Len Tenner knows a thing or two about business-technology management. Tenner was CIO of human-resource-services powerhouse Hewitt Associates for 15 years. During that time, he managed a staff of 600 and built an IT architecture to support 11,000 associates. Tenner retired in 2001, but he hasn't stopped thinking about IT management. He's come up with an approach he calls "Full-Cycle IT Governance," which he hopes will help business-technology executives be as effective as they can.

Visibility and transparency are what's really missing, Tenner says.

Tenner points to an interesting conclusion in a recent book, IT Governance: How Top Performers Manage IT Decision Rights For Superior Results (Harvard Business School Press, 2004): Companies with excellent IT governance have profitability levels that are over 20% higher than those with poor governance, given the same strategic objectives.

The keys to excellent IT governance, according to Tenner, are visibility and accountability. Full-cycle IT governance is a 360-degree, cradle-to-grave overview of IT functioning that allows the CIO to better align the technology organization with business objectives. "It's a subset of overall corporate governance, which is on the minds of all executives these days," he says.

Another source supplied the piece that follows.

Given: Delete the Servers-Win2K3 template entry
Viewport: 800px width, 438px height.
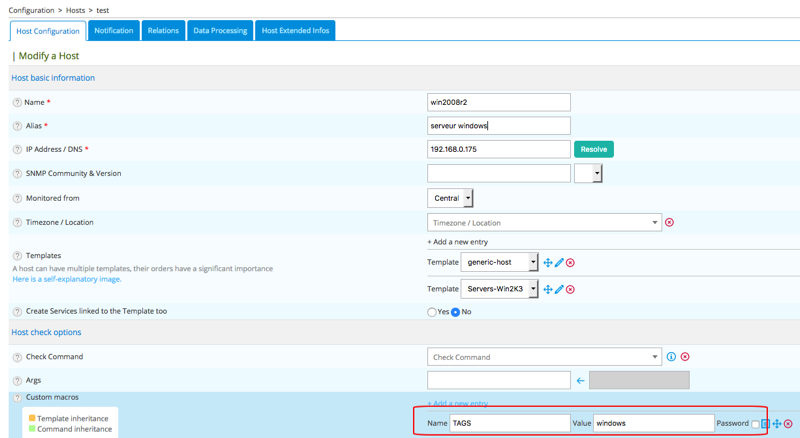Looking at the screenshot, I should click(x=571, y=289).
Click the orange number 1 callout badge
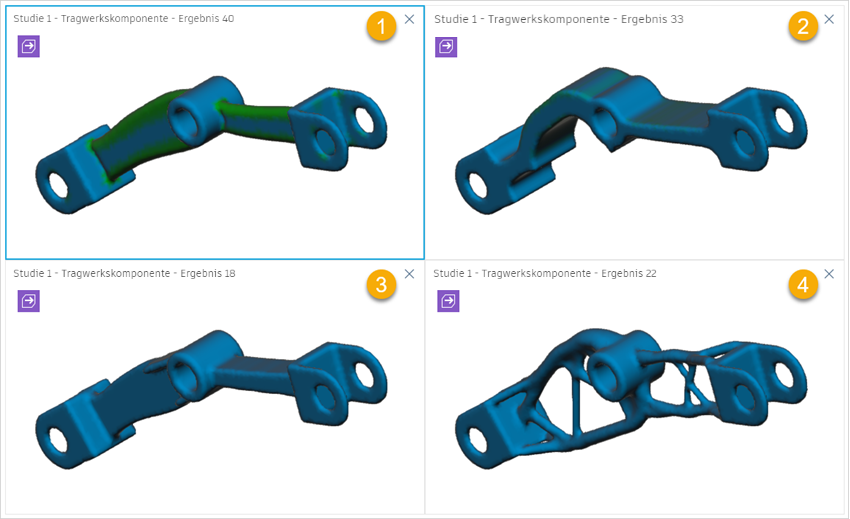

Full-cycle IT governance requires the CIO to have a complete view of his or her IT assets, from personnel to PCs, including--and especially--software components. "It goes down to the assets that make up the IT business," he says. IT is now an integral part of every company's DNA. But most top execs--and the CIO is guilty, too--have lost sight of what they have. "The ability to have visibility and transparency is what's really missing. The idea with full-cycle IT governance and getting down in the nitty-gritty is to bring up the information that allows you to make intelligent decisions."

Full-cycle IT governance involves three strategic layers: clearly articulating business strategy, which is the job of the CEO and the CIO; putting together a corresponding IT strategy; then setting up an architecture and applications portfolio that supports the overall objectives. "You have total alignment between your business objectives and what it is you're going to build," he says.

Full-cycle IT governance isn't easy. For one thing, Tenner says, there's been a shift away from technical sophistication on the part of CIOs and toward business orientation. Tenner's strategy requires the knowledge and commitment on the part of the CIO to track IT at both macro and micro levels. But the payoff is substantial. "With that kind of granularity, you have the ability to not only provide information but to provide accountability as well."

There are technologies that lend themselves to full-cycle IT governance, Tenner says. For project management, Microsoft's Project is probably a standard, though it's something of a blunt instrument. For linking the business side and the IT side, Mercury Interactive Corp.'s IT Governance Center is particularly well-suited, he says. For defining technology structure, the toolset from IBM's Rational division is a good fit. And for managing software assets, Flashline Inc.'s FlashPacks work well. Tenner has a vested interest in the last product set: He's on Flashline's board.

Significant advantages of full-cycle IT governance come from standardization and reuse: the ability to not only keep track of your IT investments but to leverage them across the company. "Having the visibility into how things work on a project level becomes key to getting the return on investment you think you're going to get," Tenner says.

Full-cycle IT governance isn't about more business savvy, Tenner says, but there is one characteristic that's important: "Be inquisitive."